* EXERCISE
Reproduce the records below in full and exactly, without their images.

___ ENTRIES SHOWN ___

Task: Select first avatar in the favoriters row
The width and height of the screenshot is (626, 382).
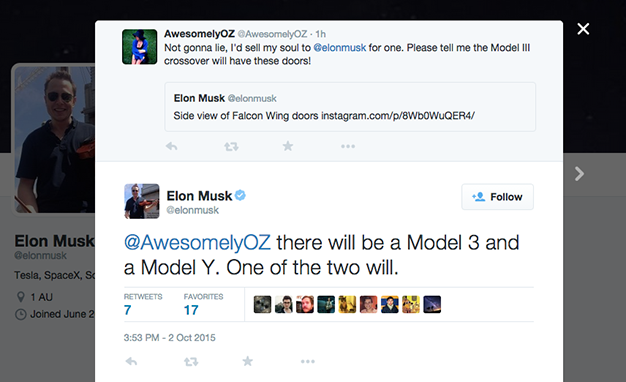Action: [262, 305]
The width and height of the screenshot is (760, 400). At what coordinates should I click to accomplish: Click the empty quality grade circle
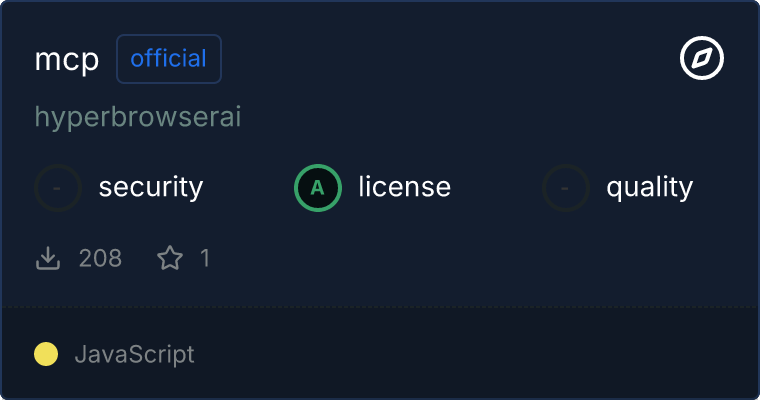566,187
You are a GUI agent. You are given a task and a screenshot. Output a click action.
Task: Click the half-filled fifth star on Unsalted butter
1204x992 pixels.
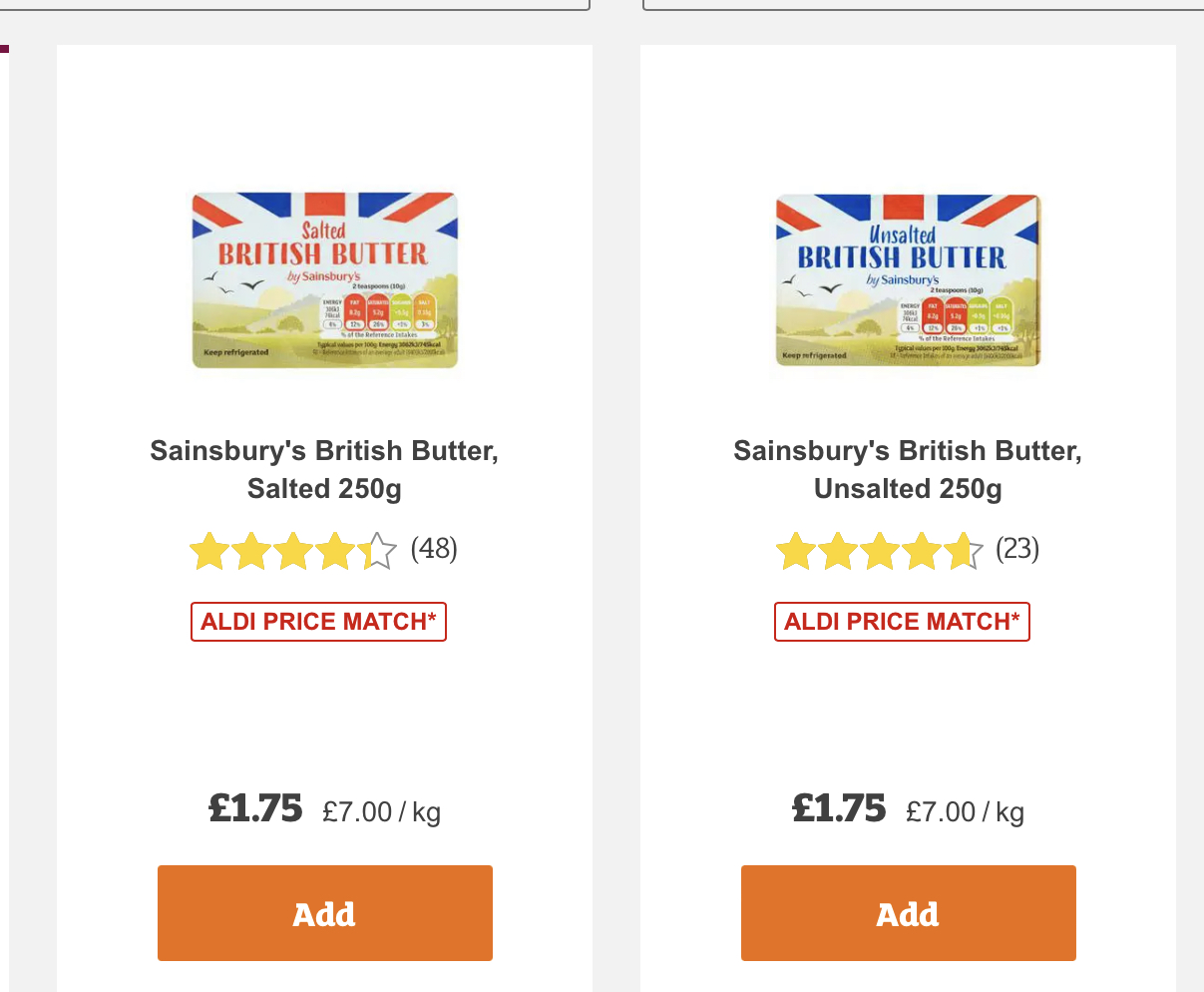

___

* TASK RESULT
Task: Select first avatar in the favoriters row
The width and height of the screenshot is (626, 382).
Action: [262, 305]
The width and height of the screenshot is (760, 400). At what coordinates should I click to accomplish: Click the empty quality grade circle
566,187
You are a GUI agent. You are given a task and a screenshot. Output a click action.
Task: Click the half-filled fifth star on Unsalted butter
1204x992 pixels.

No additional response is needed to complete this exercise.